Site information
- Type: Barracks
- Operator: Edward I's Army

Location
- Barns of Ayr Location in South Ayrshire
- Coordinates: 55°27′39″N 04°37′39″W﻿ / ﻿55.46083°N 4.62750°W

= Barns of Ayr =

Fictional site in Ayr, Scotland, used as English barracks

The Barns of Ayr was, according to Blind Harry in The Wallace, a site in Ayr, Scotland, which was used as English barracks. According to Blind Harry, a number of Scottish barons of Ayrshire were called to a meeting with King Edward I of England at a barn used as an English military barracks, only to be massacred and hanged, including Sir Ronald Crawford Sheriff of Ayr, Sir Bryce Blair of Blair, Sir Neil Montgomerie of Cassillis, Crystal of Seton, and Sir Hugh Montgomerie. In revenge, William Wallace burned the barracks with the English inside.

This incident is now regarded by historians as unhistorical. No such mass killing of Scots nobles by the English took place around this time, although Edward I of England did become more ruthless very near the end of his life, executing several of Robert the Bruce's supporters. Book 4 of Barbour's epic poem The Bruce, an important near-contemporary source, mentions very briefly that "Sir Ranald of Crauford also, and Sir Bryce the Blair, were hanged in a barn at Ayr", but the context implies that this took place in 1306, the year after Wallace's execution. Whether intentional or not, the purported incident seems to have been a counterfactual reorganization of plagiarized, inflated, roughly contemporary events.

Some accounts describe Ronald Crawford as father of Reginald Crawford, a minor but known historical figure in the Wars of Scottish Independence. However, Reginald Crawford was made Sheriff of Ayr in 1296, which is difficult to reconcile with the traditional story.

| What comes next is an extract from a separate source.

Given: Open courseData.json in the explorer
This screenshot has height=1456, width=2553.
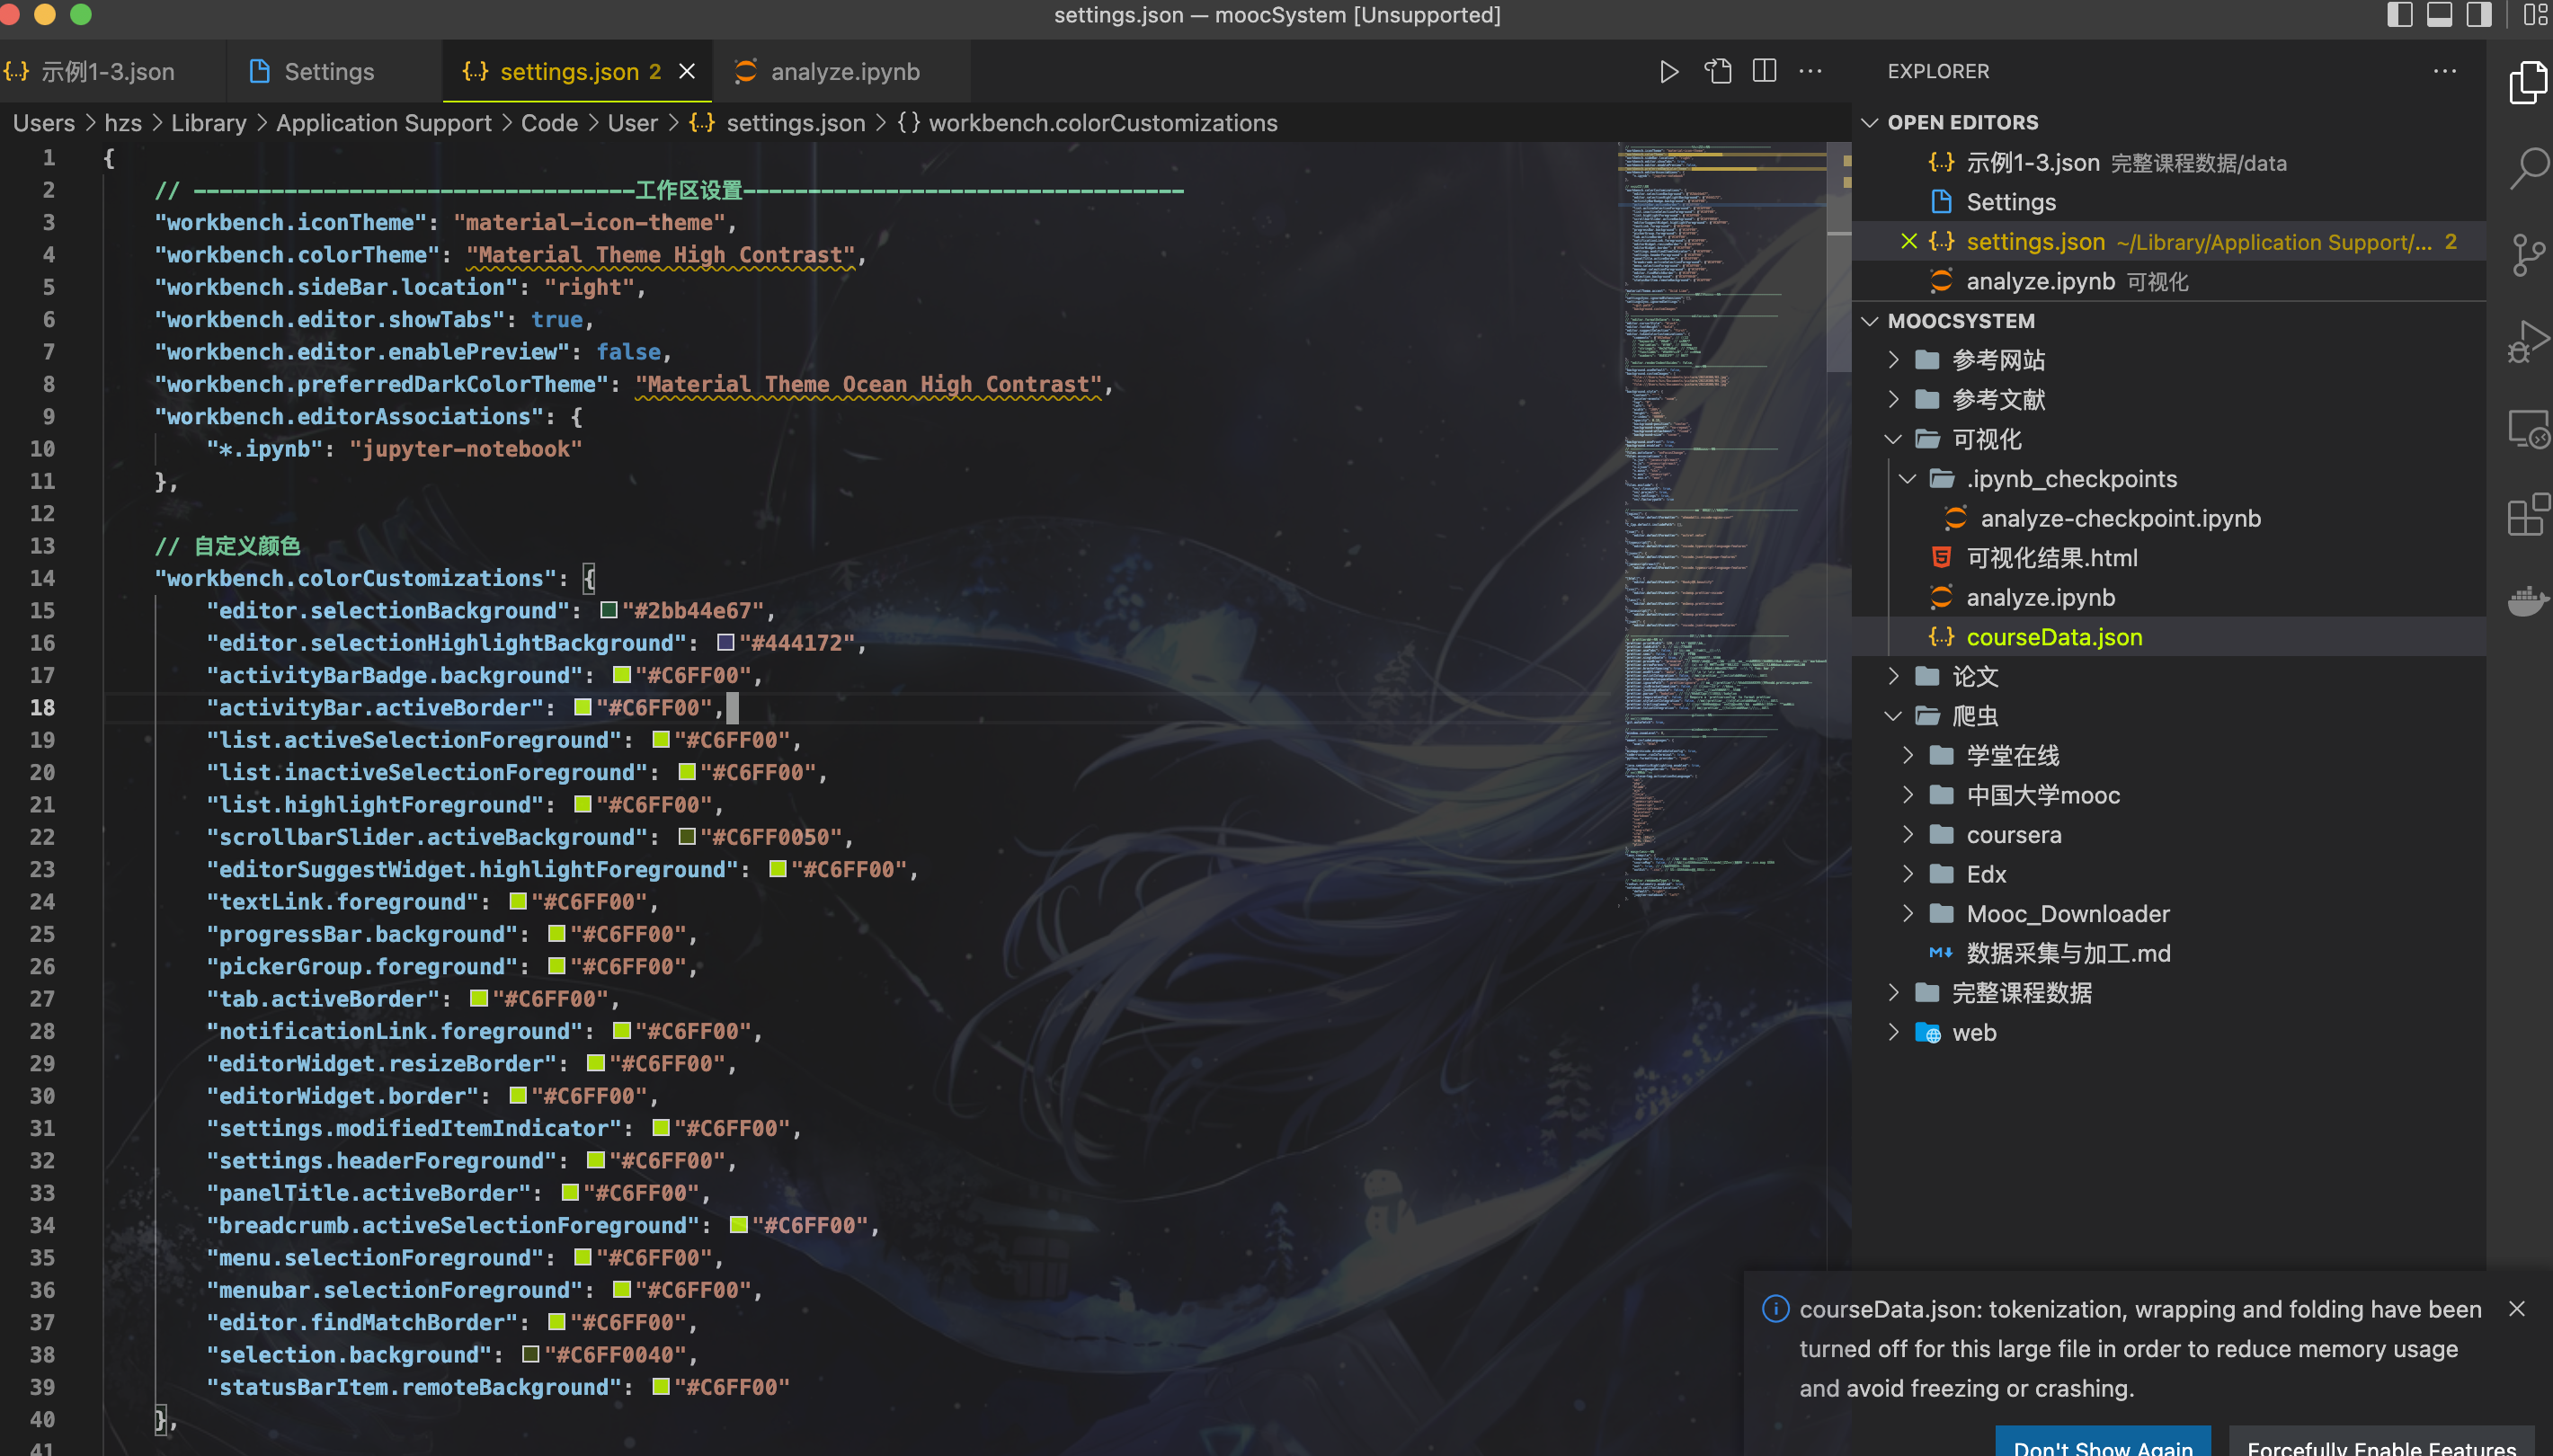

==Barns of Ayr in popular culture==
A version of this incident appears in the film Braveheart, where Wallace is shown as witnessing the mass hanging as a boy. This is even further wide of the mark as Scotland was not under English occupation during Wallace's boyhood.

The location features in the 1810 historical novel The Scottish Chiefs by Jane Porter.